Beautiful Beings explores the violent tenderness of teenage boys growing up in the outskirts of Reykjavík. Guðmundur Arnar Guðmundsson (Heartstone) delivers a film that’s both raw and poetic, immersed in physical aggression and emotional longing.

🎬 Beautiful BeingsMovie Details
CountryIceland
📅 Year2022
🎭 GenreComing-of-age, Drama
⏳ Runtime123 min
🎬 DirectorGuðmundur Arnar Guðmundsson
⭐ Main ActorsBirgir Dagur Bjarkason, Áskell Einar Pálmason, Viktor Benóný Benediktsson

Addi, raised by a clairvoyant mother, forms an unlikely bond with Balli, a bullied and lonely boy.

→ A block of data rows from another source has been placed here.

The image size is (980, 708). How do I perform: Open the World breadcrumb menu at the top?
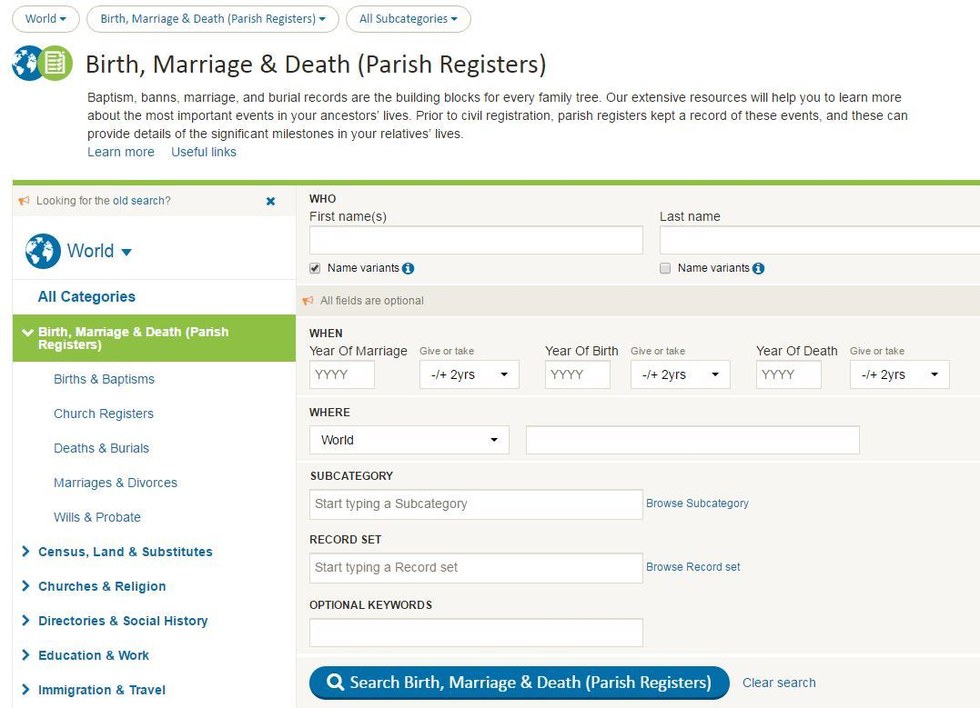45,19
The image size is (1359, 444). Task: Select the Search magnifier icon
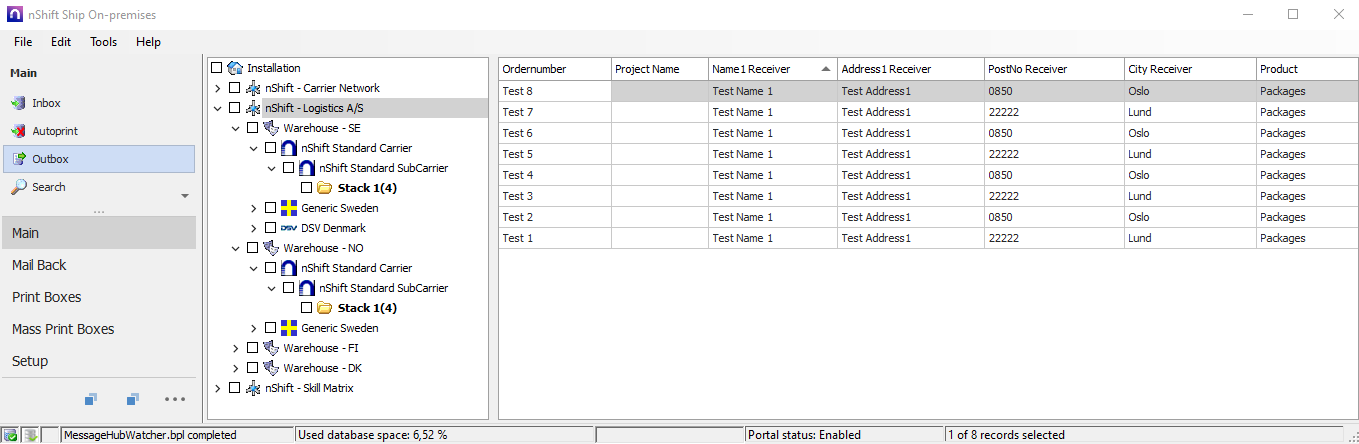[x=19, y=187]
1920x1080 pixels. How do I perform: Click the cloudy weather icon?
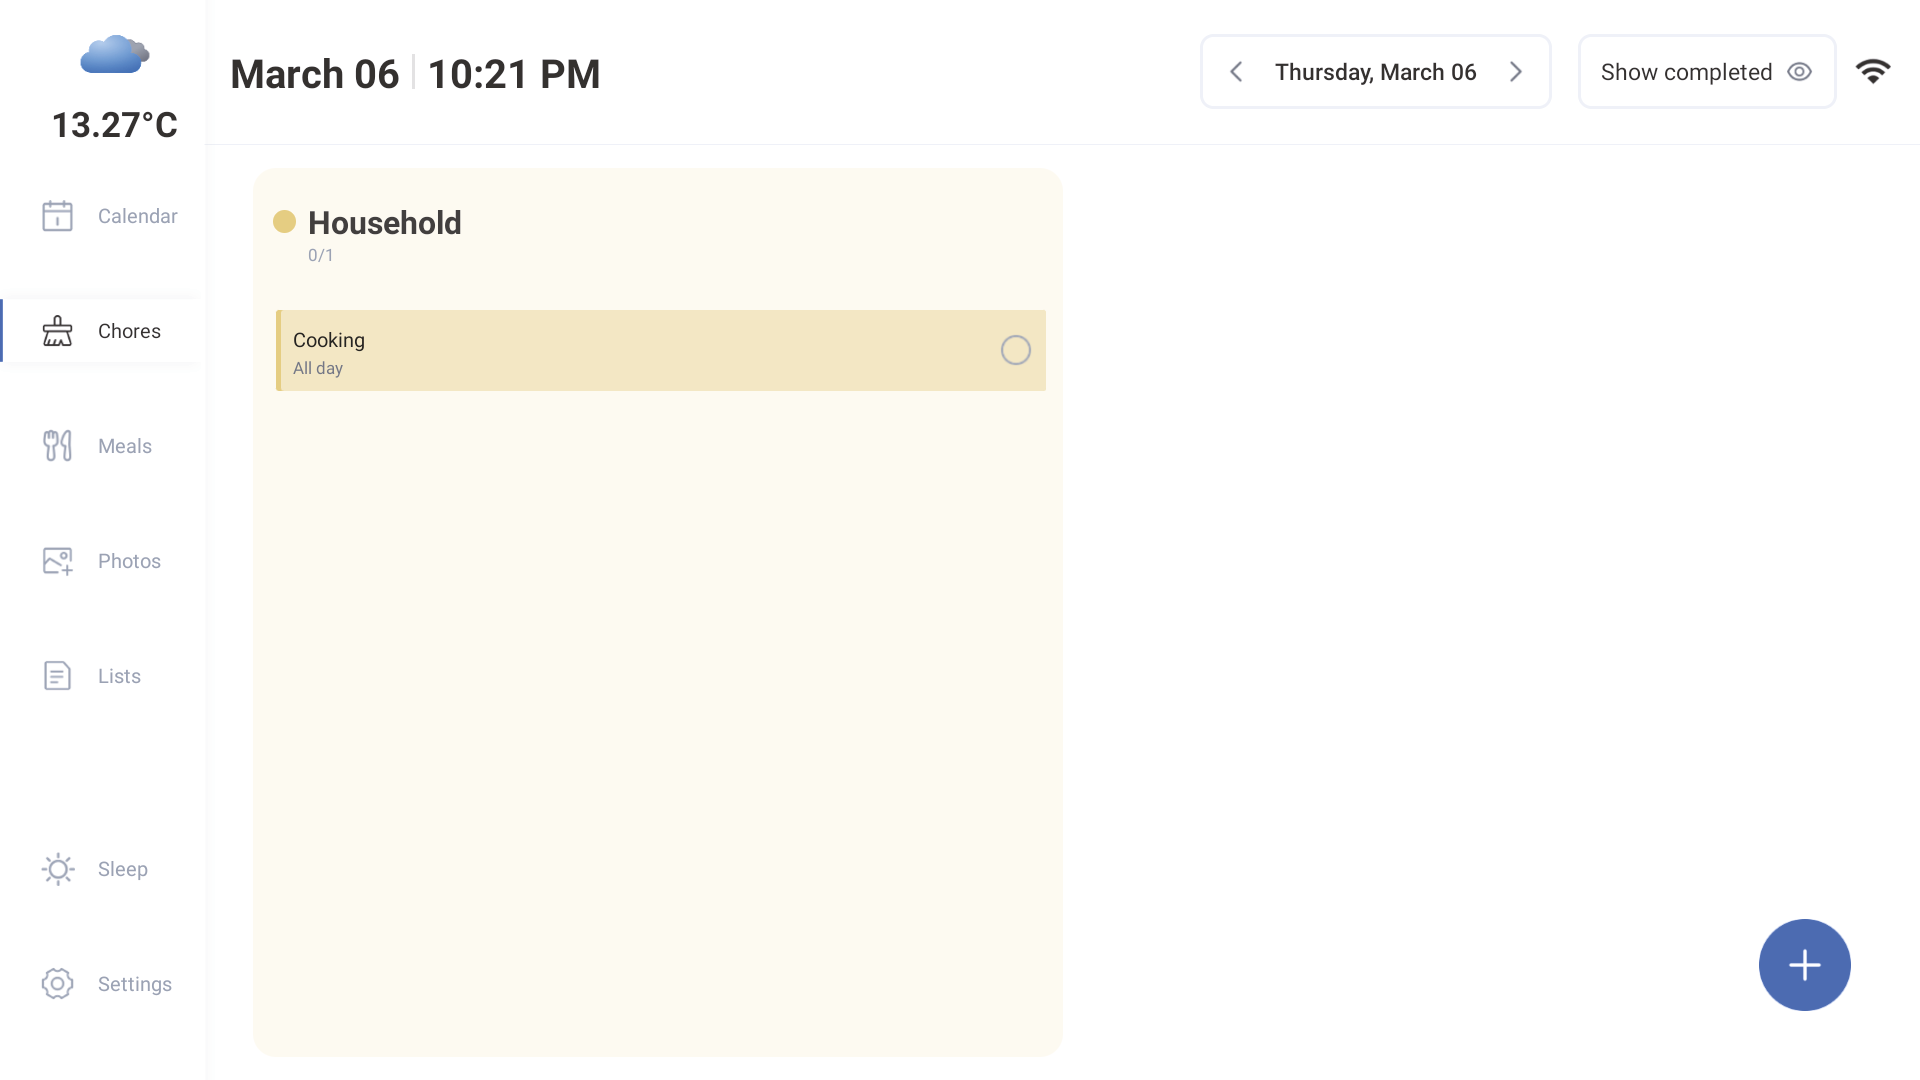click(x=114, y=55)
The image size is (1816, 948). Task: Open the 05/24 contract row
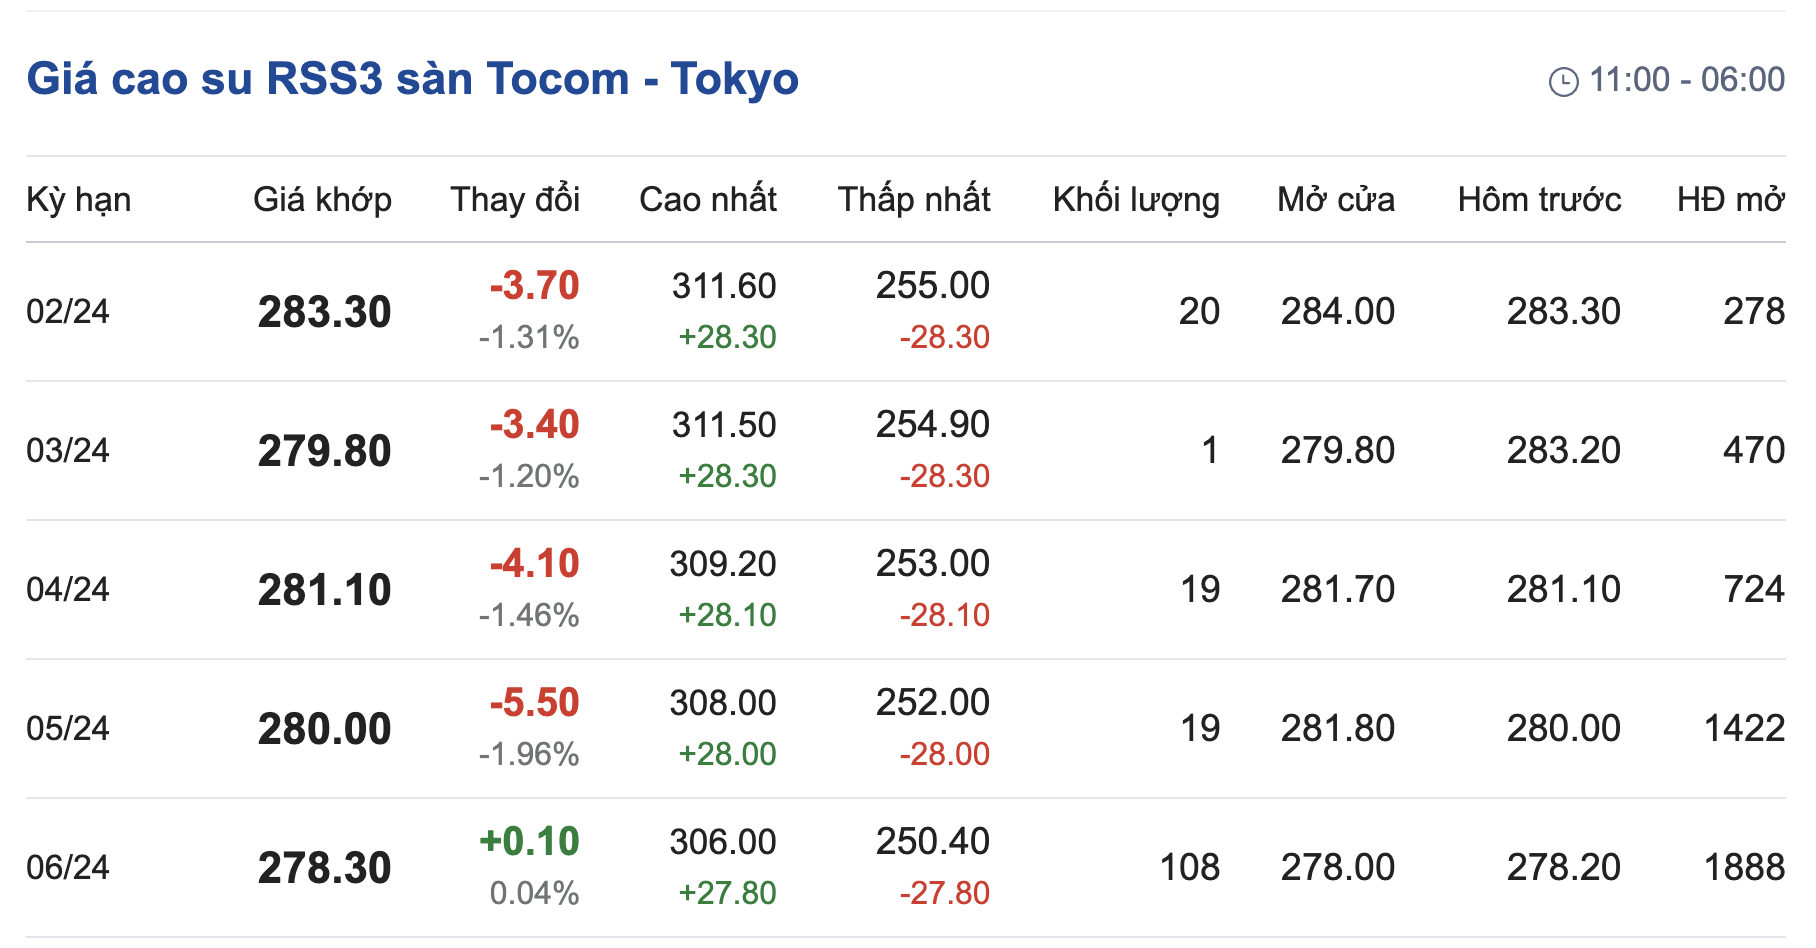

What begins as a gesture of solidarity becomes an initiation into masculinity, vulnerability, and silent trauma. The group of friends navigates a world where fights, scars and silence are the language of survival.

Guðmundsson doesn’t offer moral lessons but rather an atmosphere: of pain, touch, and glimmers of empathy. The film flirts with the supernatural, not as fantasy, but as a way to hint at inner lives too repressed to be spoken.

Cinematographer Sturla Brandth Grøvlen captures the harshness of Icelandic suburbs with dreamy overtones, evoking a contrast between external brutality and internal softness. The performances —especially Birgir Dagur Bjarkason as Balli— are heartbreakingly restrained, embodying boys who are all wounds, covered in armor.

There’s a powerful physicality in the film: fists hitting, bodies collapsing, eyes avoiding. And yet, amid the harshness, Beautiful Beings insists on small gestures of care: a shared cigarette, a bath, a look.

This is a coming-of-age story where violence doesn’t just happen — it shapes, deforms, protects. And still, Guðmundsson leaves space for beauty to seep through the cracks.